Silly-priced new MacBook Air.
Apple just announced the new MacBook Air and it’s priced at an over-the-top $1200 for the base model with a 13.3″ display.
You will not be seeing this much more:
Yes, this silly-priced MacBook Air confirms that Apple is strictly in the Veblen Goods market, where a premium price is seen as attractive, a low one as a disincentive to conspicuous consumption.
Consider: Wireless ear bud speakers at $120. Cellphones starting at $800 + tax + annual service contracts. The Apple Pencil to draw on your iPad at $100. All commanding 50% profit margins because someone has to pay for that ridiculous over-the-top flying saucer HQ:
Hubris. The Apple HQ building in Cupertino.
I’m writing this on a 2010 Mac Pro tower. In its faultless 365/24/7 life it has had one upgrade of GPU, CPU, RAM and SSD storage. I expect it to continue to deliver fault free daily performance for another decade, at 70% of the speed of the latest throwaway machines. When parts fail – and they seldom do – they are easily replaced with a screwdriver or two and readily available. The chassis design dates from 2006.
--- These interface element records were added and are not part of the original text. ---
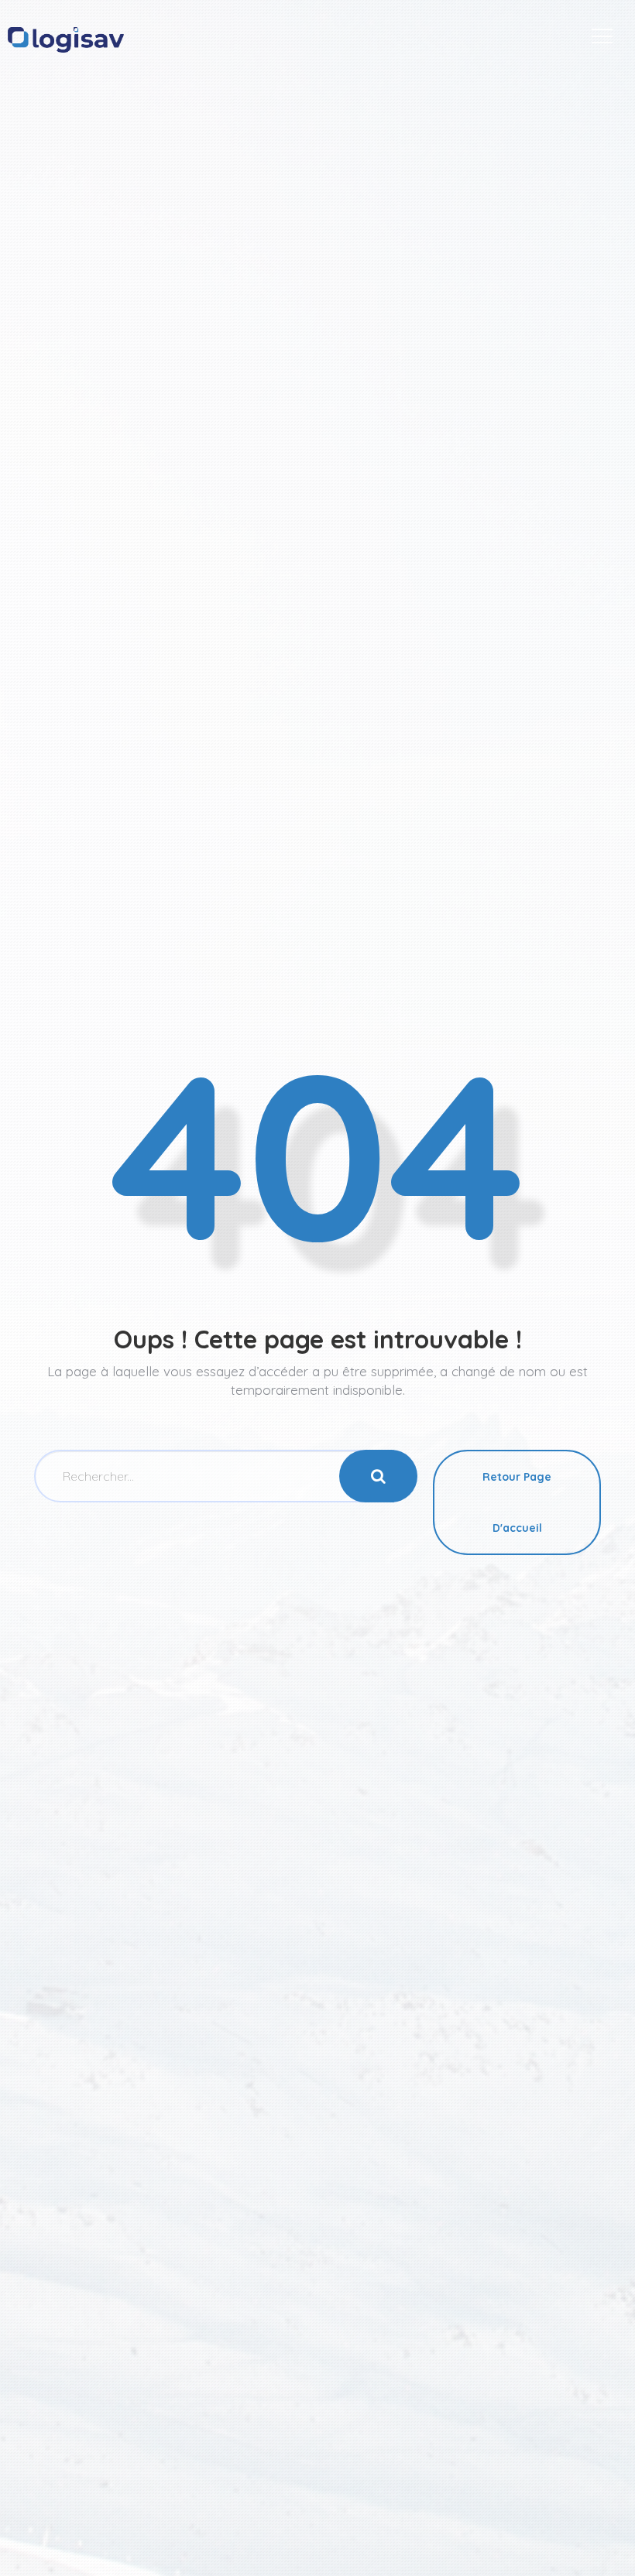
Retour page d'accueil (516, 1502)
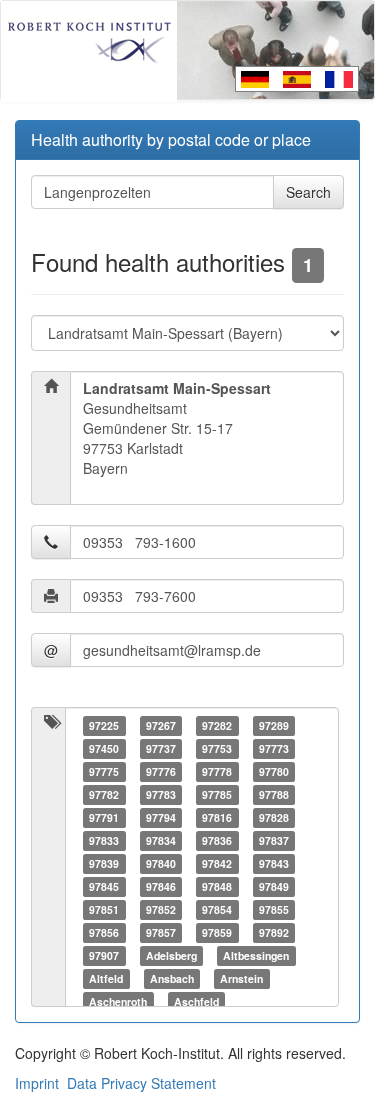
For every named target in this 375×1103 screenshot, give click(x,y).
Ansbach (172, 978)
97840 (161, 863)
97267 (161, 725)
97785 (217, 794)
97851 (104, 909)
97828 (274, 817)
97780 (274, 771)
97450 (104, 748)
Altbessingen (256, 955)
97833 (104, 840)
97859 (217, 932)
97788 (274, 794)
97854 (217, 909)
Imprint (37, 1083)
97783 (161, 794)
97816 (217, 817)
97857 (161, 932)
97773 (274, 748)
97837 (274, 840)
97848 (217, 886)
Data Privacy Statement (141, 1083)
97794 (161, 817)
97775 (104, 771)
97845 (104, 886)
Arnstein (241, 978)
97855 (274, 909)
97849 (274, 886)
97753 (217, 748)
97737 (161, 748)
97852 (161, 909)
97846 (161, 886)
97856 (104, 932)
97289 (274, 725)
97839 (104, 863)
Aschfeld (196, 1001)
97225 (104, 725)
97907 (104, 955)
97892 (274, 932)
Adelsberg (171, 955)
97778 (217, 771)
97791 (104, 817)
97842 (217, 863)
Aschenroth (118, 1001)
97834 (161, 840)
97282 (217, 725)
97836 (217, 840)
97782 (104, 794)
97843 (274, 863)
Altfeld (106, 978)
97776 (161, 771)
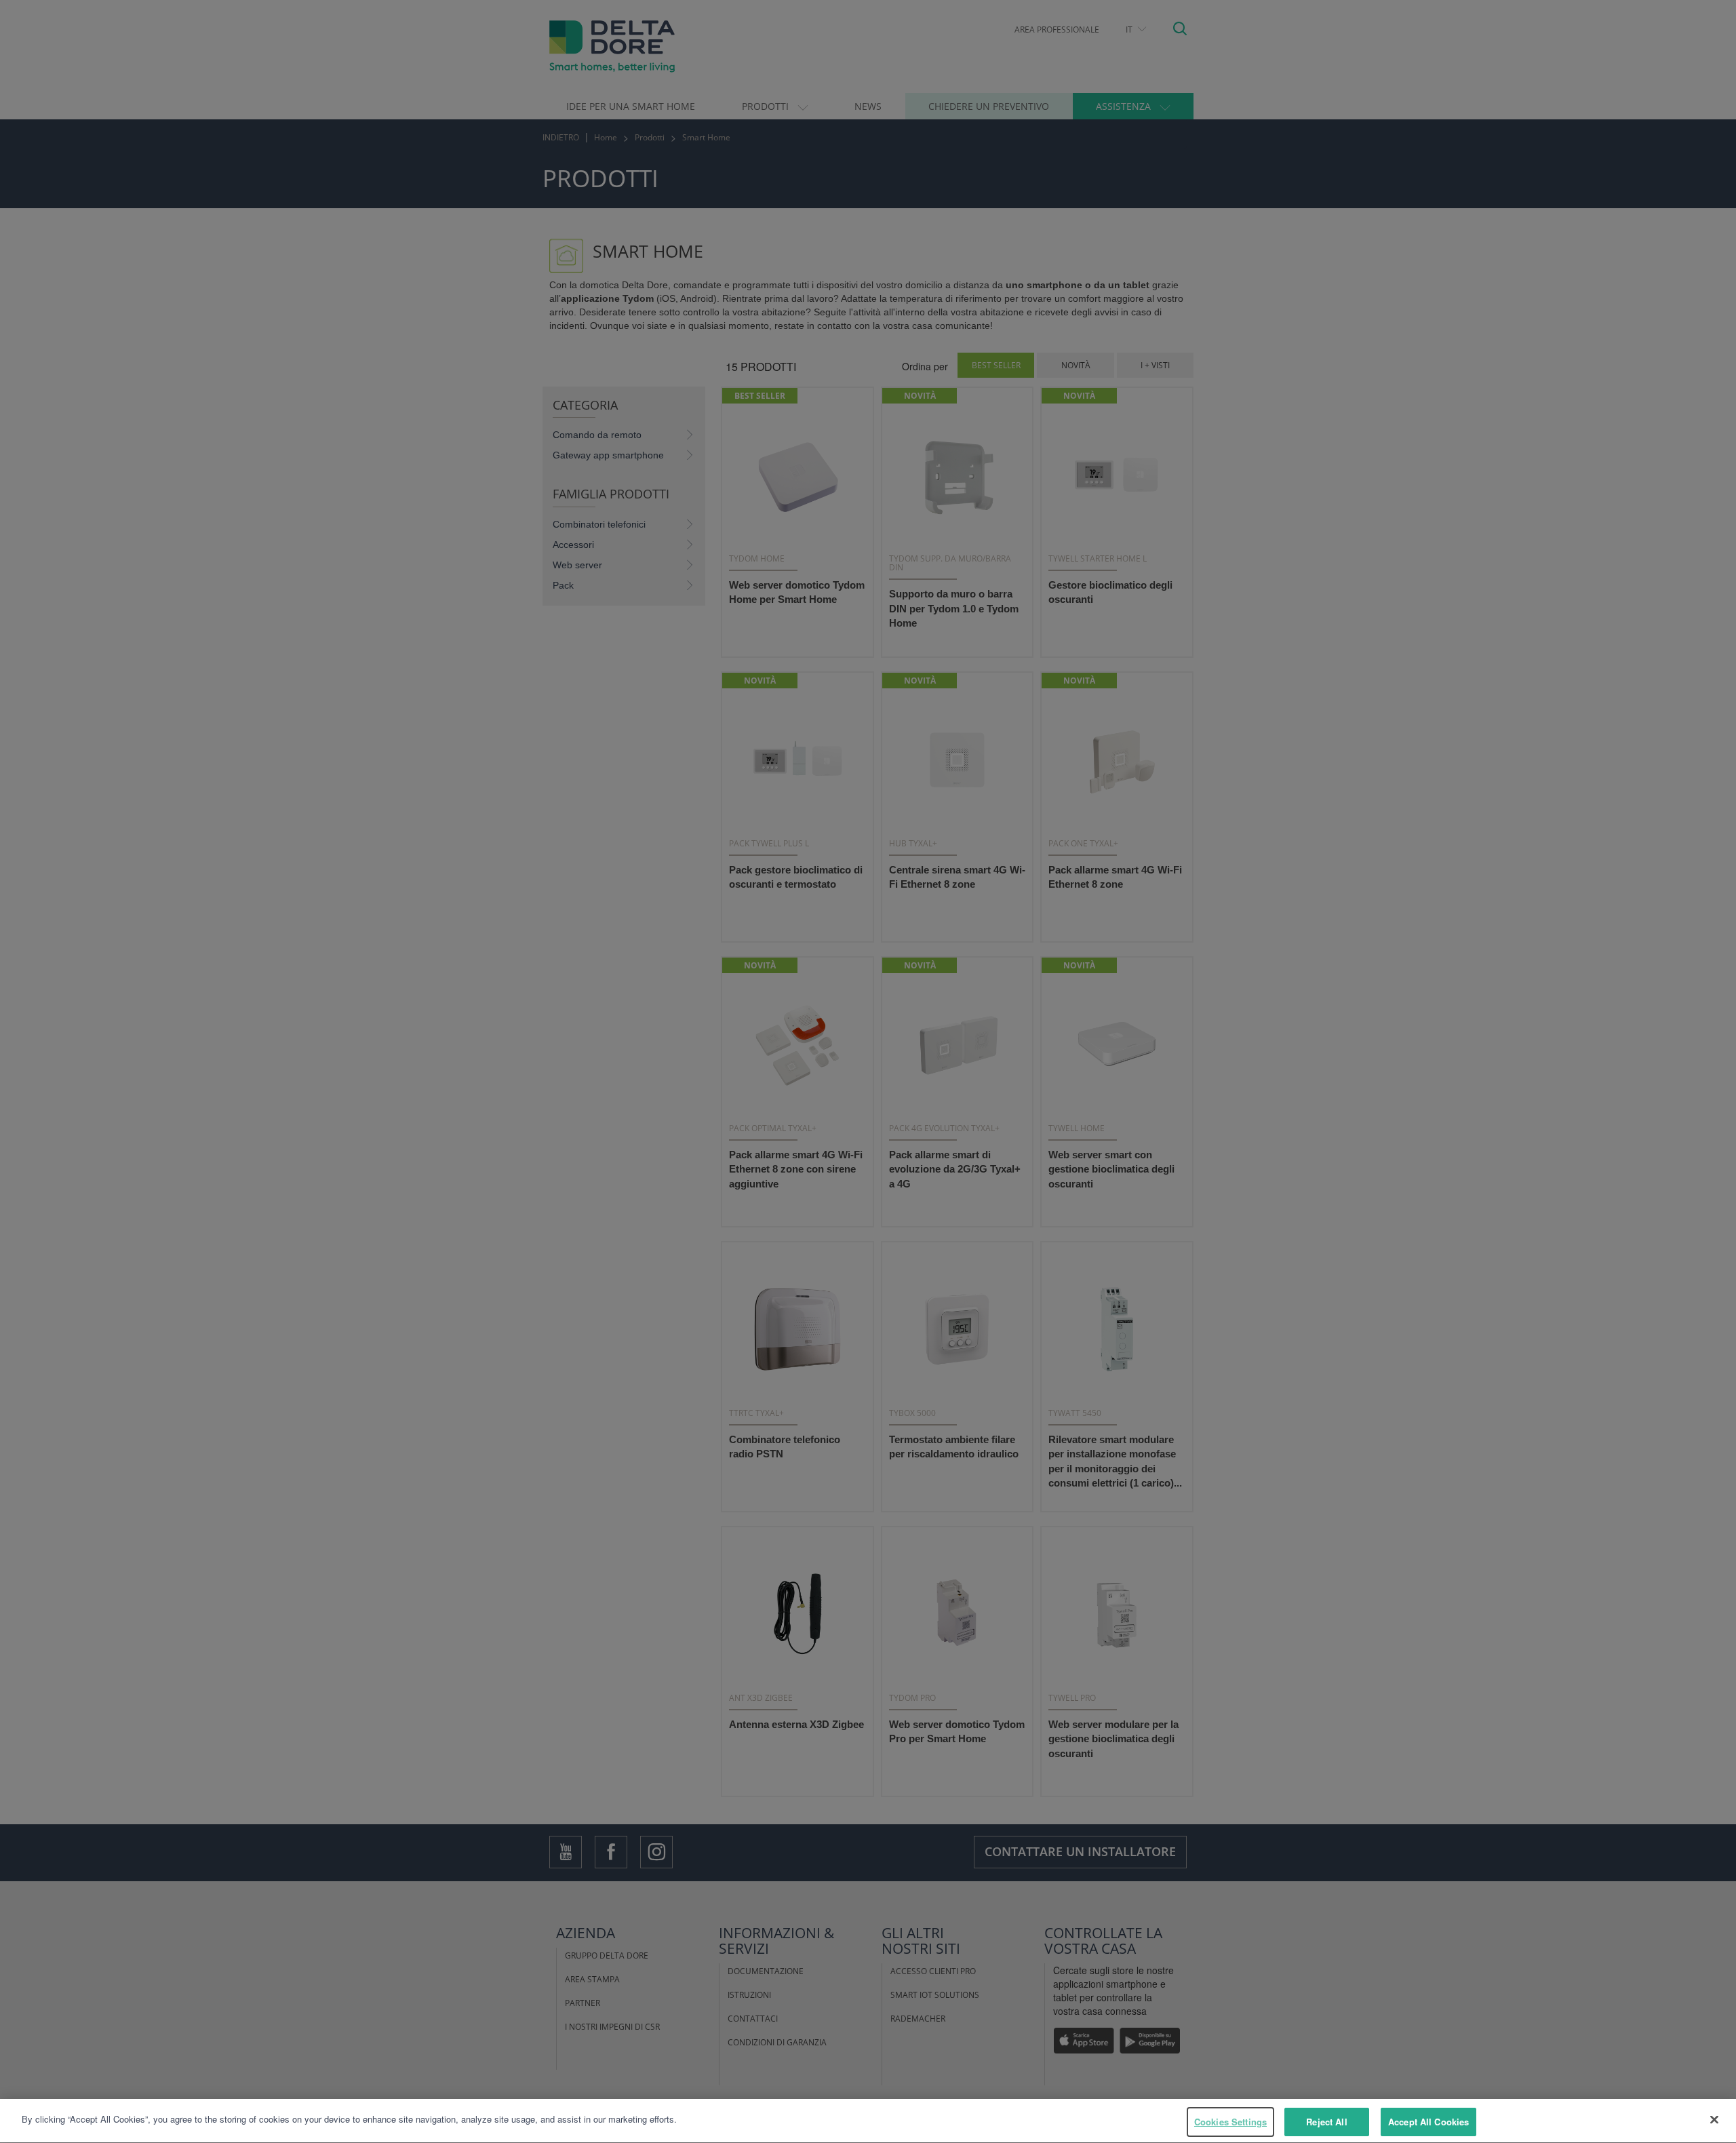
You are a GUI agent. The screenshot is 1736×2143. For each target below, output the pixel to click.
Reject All (1326, 2121)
My MacBook Air is the last 11″ 2015 model made. I would upgrade this $800 machine annually as, with associated tax benefits, the upgrades were free. Then the 11″ was discontinued never to appear again. It weighs just 2.38lbs and is a handy portable companion. At 11″ a costly ‘Retina Display’ would be money wasted. It’s the perfect traveling machine whether for college student or businessman. But you can no longer buy it new. So now the aspiring student will buy a Chromebook with comparable specs to the new MacBook Air for, what, $450?
In a decade Apple has abandoned its core constituency, the pro A/V market. It has abandoned college students and the impecunious. And now it sells ridiculously overpriced, glass-backed, fragile cell phones for $1000 and up.
Strange business model for the coming recession.
Strategy? Given that technology changes at the margin for desktops, laptops, tablets and cellphones are very slow, I’m increasingly focused on upgrading to 2-3 year old tech, as I did in moving from an iPhone6 to an iPhone7 for a modest $300 net a few weeks back. No $1000 cellphones for me. I get 80% of current performance for 30% of the cost. That solves.